++++ Passage provided ++++
KCSON 2011 General Elections Observers Report for Kibaale District

March 11, 2011


Kibaale District Civil Society Organizations’ Network (KCSON) with support from CARE Uganda under the Rights Equity and Protected areas (REPA) Program carried out general elections observation for Kibaale District. Our focus was on Kibaale District dues to the fact that it is our operational area and based on previous historic ethnic violence that marred the 2006 and 2001 general elections more especially for the posts of District Chairperson and Members of Parliament for Buyaga and Bugangaizi Counties. Facts on those earlier elections indicate loss of lives and property coupled with conflicts amongst the indigenous Banyoro and immigrant persons. These had since made Kibaale an area where electoral violence was expected.
Government and Civil Society Organisations came up with a number of interventions to stop/ minimize the violence and the litmus test was the 2011 general elections.

It was against that background that KCSON together with her partner member organisations conducted civic education and at polling days observation was conducted to capture any incidences of irregularity and violence.
++++
▶ Task instructions:
A. According to the Kibaale election observers report, which organization supported KCSON in carrying out the election observation?
B. Rewrite the Kibaale election observers report between "KCSON 2011 General" and "violence was expected.", inclusive, putting "migrant settlers" in place of "immigrant persons".
C. Write the next part of the Kibaale election observers report, picking up after its final sentence.
++++ Data extract ++++
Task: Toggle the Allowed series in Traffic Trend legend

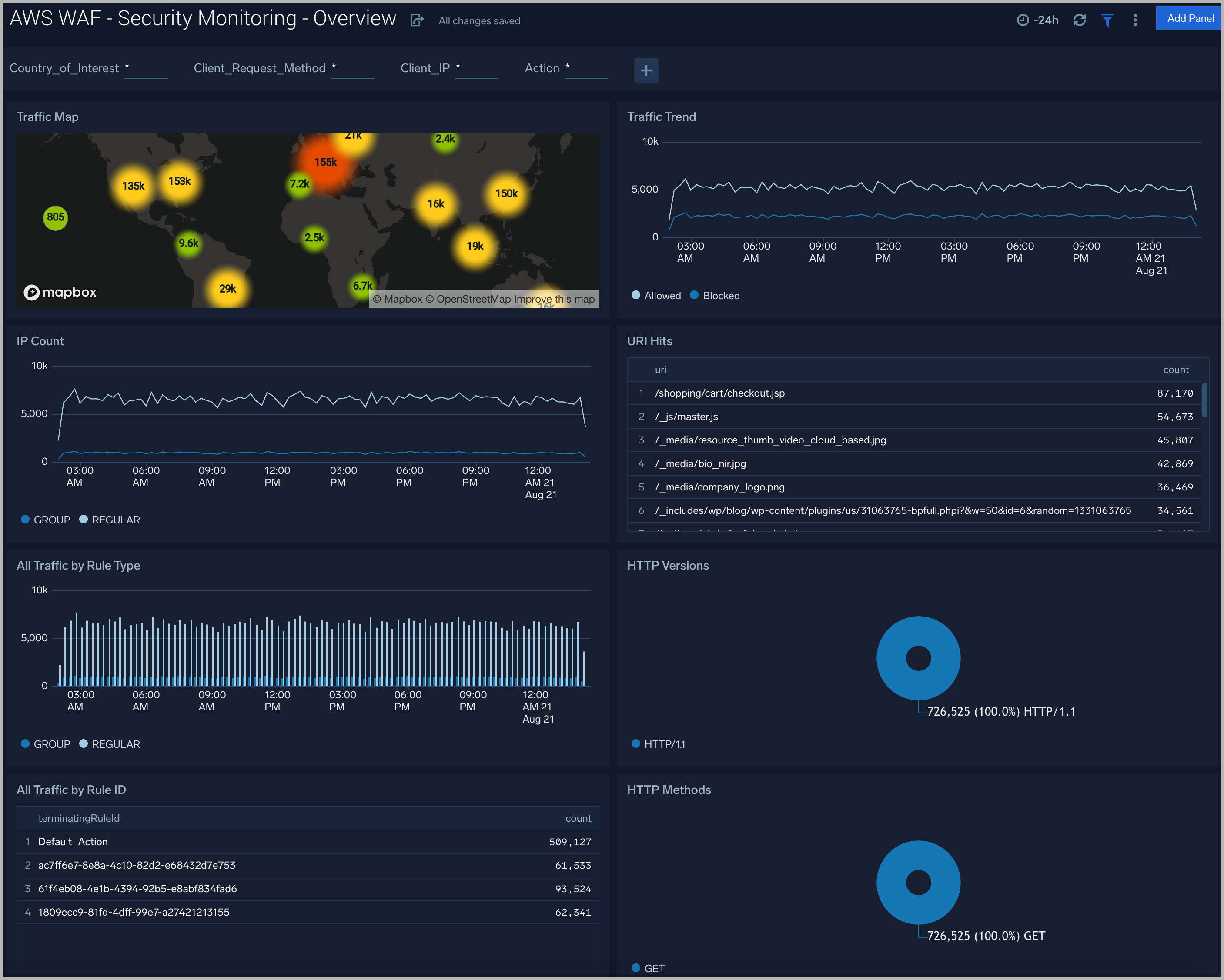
++++
▶ Responses in order:
A. CARE Uganda, under the Rights Equity and Protected areas (REPA) Program.

B.
KCSON 2011 General Elections Observers Report for Kibaale District

March 11, 2011


Kibaale District Civil Society Organizations’ Network (KCSON) with support from CARE Uganda under the Rights Equity and Protected areas (REPA) Program carried out general elections observation for Kibaale District. Our focus was on Kibaale District dues to the fact that it is our operational area and based on previous historic ethnic violence that marred the 2006 and 2001 general elections more especially for the posts of District Chairperson and Members of Parliament for Buyaga and Bugangaizi Counties. Facts on those earlier elections indicate loss of lives and property coupled with conflicts amongst the indigenous Banyoro and migrant settlers. These had since made Kibaale an area where electoral violence was expected.

C.
  1. To document and share any cases of ethnic and other forms of violence during the elections in Kibaale District.
  2. To capture any other forms of election malpractice and irregularities during general elections in Kibaale District.

Observation Team:

The KCSON observation team was composed of the following categories of people;

Category Number
First Trucker observers-community monitors (stationed at polling stations) 46
Regular observers (based at Sub County level) 11
Regular observers (based at district level) 04
Total 61

Methodology and tools of Observation

The observers were trained and an observation tools shared. The observation tools comprised of;

  1. The first tracker observation checklist used by the 46 observers who were each based a polling station on each of the election days. The form among other things checked the presence and conduct of election officials at the polling station, necessary election materials, whether the stations were free of campaigns and unnecessary materials such as posters of candidates. It was also to capture the presence and conduct of candidates/ party agents, any forms of violence, voter ‘buying’ and any other irregularities during the polling process. The first tracker observers were designated to one polling station each and were to arrive there early enough to witness the opening processes and stay there until declaration of results was made. These were in the sub counties of Kagadi, Kiryanga, Muhorro, Kyanaisoke, Rutete, Kyebando, Matale, Nyamarwa, Kacindo, Birembo and Kasambya.
  2. The second tool was the regular observer tool; this was used by the implementing partner representatives and KCSON staff who composed the regular observer team based at Sub County and District level respectively. This group of observers was intended to move from one area to another while capturing the general atmosphere of elections in those different areas.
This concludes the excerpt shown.